The answer is "yes". Listen to Obama:
"There's something about August going into September where everybody in Washington gets all wee-wee'd up," the world's most powerful man observed. "I don't know what it is, but that's what happens."
Ooh, ooh! I know what it is! A majority of Americans don't like your big health care idea! They like you, though, so why don't you give up and watch your poll numbers bounce back?
"I think early on, a decision was made by the Republican leadership that said, 'Look, let's not give him a victory, maybe we can have a replay of 1993, '94, when [Bill] Clinton came in, he failed on health care and then we won in the midterm elections and we got the majority.' And I think there are some folks who are taking a page out that playbook," he said.
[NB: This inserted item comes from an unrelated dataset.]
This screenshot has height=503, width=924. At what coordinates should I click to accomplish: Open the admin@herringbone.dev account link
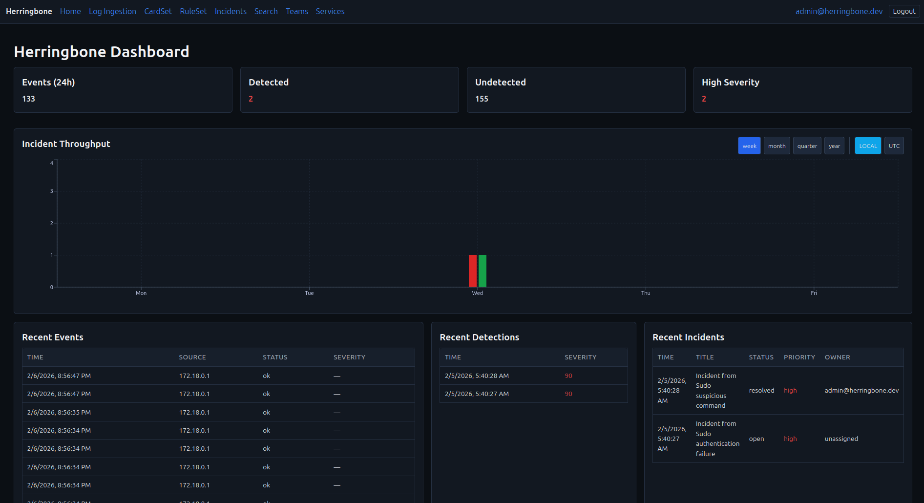coord(839,11)
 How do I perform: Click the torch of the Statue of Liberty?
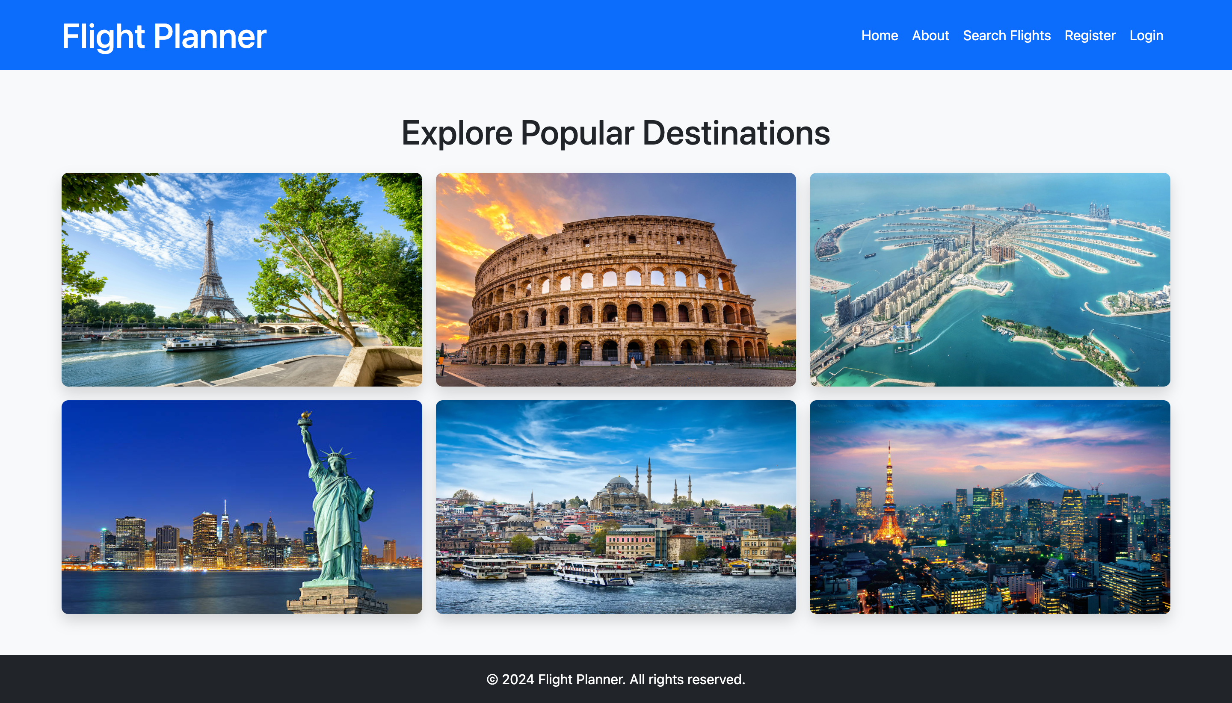click(305, 418)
Hey, sounds like a plan to me. But seriously, isn't this phrased in a strange way? Is the placement of words this threatening in the collective mouth of a weak minority party convincing to anyone besides the haters and head-nodders? The Republicans should be commended for not being overly interfering as the President acts on his present political suicide wish.
But, mindful of his audience, Mr. Obama said he would "love to have more Republicans engaged and involved in this process," and even said he had sought input from the party now dwelling somewhere in the deep wilderness.
Riiiight. I guess the Democrats in the house never got that memo. It's all such a goofy narrative. Who buys it? The same people who bought Hillary's "right-wing conspiracy"? I don't know... at the time she said that the Rebublicans had taken the house and her husband was on the ropes. Well, I suppose we'll have to wait to see which way the political winds are blowing when the wee wee season is over.